[Material provided — start]
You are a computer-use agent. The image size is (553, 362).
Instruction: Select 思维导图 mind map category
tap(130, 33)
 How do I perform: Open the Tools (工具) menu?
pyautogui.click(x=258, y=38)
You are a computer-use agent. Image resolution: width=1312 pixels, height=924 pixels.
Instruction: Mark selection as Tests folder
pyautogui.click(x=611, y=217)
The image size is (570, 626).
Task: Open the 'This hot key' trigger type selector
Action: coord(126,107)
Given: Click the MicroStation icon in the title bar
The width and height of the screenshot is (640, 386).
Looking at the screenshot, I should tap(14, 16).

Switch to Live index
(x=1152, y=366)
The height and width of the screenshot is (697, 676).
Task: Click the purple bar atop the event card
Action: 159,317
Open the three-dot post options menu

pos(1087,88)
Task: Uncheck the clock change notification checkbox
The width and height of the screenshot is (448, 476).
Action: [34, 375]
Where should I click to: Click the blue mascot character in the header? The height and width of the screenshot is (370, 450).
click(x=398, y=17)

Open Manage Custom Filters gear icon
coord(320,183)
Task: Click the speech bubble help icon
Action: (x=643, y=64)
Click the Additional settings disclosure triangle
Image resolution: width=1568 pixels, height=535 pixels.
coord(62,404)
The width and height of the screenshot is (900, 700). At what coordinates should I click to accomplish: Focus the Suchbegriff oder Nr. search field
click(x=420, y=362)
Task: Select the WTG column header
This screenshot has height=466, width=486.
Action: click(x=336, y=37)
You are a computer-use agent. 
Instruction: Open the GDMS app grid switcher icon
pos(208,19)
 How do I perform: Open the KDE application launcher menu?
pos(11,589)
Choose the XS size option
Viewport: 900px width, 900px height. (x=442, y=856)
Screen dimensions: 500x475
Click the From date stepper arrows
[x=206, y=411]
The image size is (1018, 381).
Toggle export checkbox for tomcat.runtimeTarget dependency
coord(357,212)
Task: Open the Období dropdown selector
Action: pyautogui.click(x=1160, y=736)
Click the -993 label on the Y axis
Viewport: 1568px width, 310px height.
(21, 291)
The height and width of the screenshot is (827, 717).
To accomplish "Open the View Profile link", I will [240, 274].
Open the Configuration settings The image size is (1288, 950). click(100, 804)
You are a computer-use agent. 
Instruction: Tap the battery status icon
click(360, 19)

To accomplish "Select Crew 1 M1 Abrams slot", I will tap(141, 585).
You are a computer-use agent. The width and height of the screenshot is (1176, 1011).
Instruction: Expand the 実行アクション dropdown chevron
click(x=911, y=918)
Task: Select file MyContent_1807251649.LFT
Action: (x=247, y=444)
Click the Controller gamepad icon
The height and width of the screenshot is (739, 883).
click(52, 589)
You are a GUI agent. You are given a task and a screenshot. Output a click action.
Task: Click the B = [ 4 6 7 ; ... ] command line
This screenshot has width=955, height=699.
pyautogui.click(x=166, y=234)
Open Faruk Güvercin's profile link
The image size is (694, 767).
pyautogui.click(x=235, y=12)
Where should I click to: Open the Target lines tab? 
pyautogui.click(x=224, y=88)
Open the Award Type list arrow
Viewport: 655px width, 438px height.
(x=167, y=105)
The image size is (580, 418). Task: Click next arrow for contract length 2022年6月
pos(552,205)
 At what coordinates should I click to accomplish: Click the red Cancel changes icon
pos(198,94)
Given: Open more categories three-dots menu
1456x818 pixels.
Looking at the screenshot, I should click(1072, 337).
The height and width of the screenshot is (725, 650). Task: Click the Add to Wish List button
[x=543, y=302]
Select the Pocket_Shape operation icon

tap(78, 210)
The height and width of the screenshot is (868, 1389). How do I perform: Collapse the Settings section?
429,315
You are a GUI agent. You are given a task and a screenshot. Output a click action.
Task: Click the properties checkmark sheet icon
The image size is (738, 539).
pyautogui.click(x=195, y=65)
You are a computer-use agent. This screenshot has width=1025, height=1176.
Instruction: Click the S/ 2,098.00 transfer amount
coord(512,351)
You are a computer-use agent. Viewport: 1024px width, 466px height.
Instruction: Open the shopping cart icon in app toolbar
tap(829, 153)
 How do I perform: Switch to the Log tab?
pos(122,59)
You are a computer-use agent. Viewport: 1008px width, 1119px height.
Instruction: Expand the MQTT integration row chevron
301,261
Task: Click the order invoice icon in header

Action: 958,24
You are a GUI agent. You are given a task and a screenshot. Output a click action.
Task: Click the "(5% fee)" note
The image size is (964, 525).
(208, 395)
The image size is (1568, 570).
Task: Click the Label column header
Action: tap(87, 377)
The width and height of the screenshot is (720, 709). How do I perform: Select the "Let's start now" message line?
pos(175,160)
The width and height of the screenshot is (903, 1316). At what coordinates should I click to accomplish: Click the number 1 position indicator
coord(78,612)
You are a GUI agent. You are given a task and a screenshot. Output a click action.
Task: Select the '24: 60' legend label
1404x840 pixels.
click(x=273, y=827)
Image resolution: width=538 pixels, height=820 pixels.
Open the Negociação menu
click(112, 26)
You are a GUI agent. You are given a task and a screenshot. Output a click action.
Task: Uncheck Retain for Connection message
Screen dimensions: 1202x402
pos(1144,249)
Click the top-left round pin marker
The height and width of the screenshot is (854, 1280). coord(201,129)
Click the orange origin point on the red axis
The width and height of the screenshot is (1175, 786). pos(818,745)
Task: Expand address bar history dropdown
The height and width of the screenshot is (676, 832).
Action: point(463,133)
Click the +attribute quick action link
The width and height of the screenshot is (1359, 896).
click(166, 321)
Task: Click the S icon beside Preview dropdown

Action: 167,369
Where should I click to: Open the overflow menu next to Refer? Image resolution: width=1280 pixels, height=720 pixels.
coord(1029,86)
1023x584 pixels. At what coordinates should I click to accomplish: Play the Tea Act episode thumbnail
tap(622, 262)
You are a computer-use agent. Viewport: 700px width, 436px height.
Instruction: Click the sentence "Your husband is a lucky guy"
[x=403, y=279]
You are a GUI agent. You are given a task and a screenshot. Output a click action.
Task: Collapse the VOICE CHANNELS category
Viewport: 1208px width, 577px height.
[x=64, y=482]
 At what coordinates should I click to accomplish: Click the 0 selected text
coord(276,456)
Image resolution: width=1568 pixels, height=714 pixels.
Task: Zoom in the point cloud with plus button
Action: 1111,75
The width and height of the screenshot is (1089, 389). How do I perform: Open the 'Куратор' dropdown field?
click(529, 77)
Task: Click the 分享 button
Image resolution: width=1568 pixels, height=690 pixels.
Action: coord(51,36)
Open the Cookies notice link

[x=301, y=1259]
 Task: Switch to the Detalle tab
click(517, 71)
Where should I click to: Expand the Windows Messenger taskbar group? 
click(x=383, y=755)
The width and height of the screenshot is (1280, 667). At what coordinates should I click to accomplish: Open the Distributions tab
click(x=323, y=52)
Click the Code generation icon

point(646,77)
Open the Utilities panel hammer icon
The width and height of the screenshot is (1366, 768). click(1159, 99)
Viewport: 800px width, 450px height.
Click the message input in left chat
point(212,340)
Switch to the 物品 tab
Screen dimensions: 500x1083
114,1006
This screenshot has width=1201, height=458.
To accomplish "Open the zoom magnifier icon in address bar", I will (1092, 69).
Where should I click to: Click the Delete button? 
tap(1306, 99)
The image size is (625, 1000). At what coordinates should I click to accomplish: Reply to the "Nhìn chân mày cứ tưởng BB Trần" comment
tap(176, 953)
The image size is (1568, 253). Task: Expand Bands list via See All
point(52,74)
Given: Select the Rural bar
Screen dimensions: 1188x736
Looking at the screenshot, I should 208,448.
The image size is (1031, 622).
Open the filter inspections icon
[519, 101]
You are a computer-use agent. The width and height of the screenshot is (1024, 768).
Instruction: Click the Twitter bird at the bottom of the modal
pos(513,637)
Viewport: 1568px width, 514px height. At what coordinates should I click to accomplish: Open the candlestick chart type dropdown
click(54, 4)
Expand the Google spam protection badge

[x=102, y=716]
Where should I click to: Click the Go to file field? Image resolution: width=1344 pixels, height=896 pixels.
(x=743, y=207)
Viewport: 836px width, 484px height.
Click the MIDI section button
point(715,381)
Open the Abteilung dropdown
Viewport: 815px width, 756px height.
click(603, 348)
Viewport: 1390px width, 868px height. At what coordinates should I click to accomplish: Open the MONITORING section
[Material provided — finish]
Problem: Could you repeat exactly the lines above from the line with "Toggle export checkbox" up to and including the line with "is (1176, 1011).", and only those?

Expected output:
Toggle export checkbox for tomcat.runtimeTarget dependency
coord(357,212)
Task: Open the Období dropdown selector
Action: pyautogui.click(x=1160, y=736)
Click the -993 label on the Y axis
Viewport: 1568px width, 310px height.
(21, 291)
The height and width of the screenshot is (827, 717).
To accomplish "Open the View Profile link", I will [240, 274].
Open the Configuration settings The image size is (1288, 950). click(100, 804)
You are a computer-use agent. 
Instruction: Tap the battery status icon
click(360, 19)

To accomplish "Select Crew 1 M1 Abrams slot", I will tap(141, 585).
You are a computer-use agent. The width and height of the screenshot is (1176, 1011).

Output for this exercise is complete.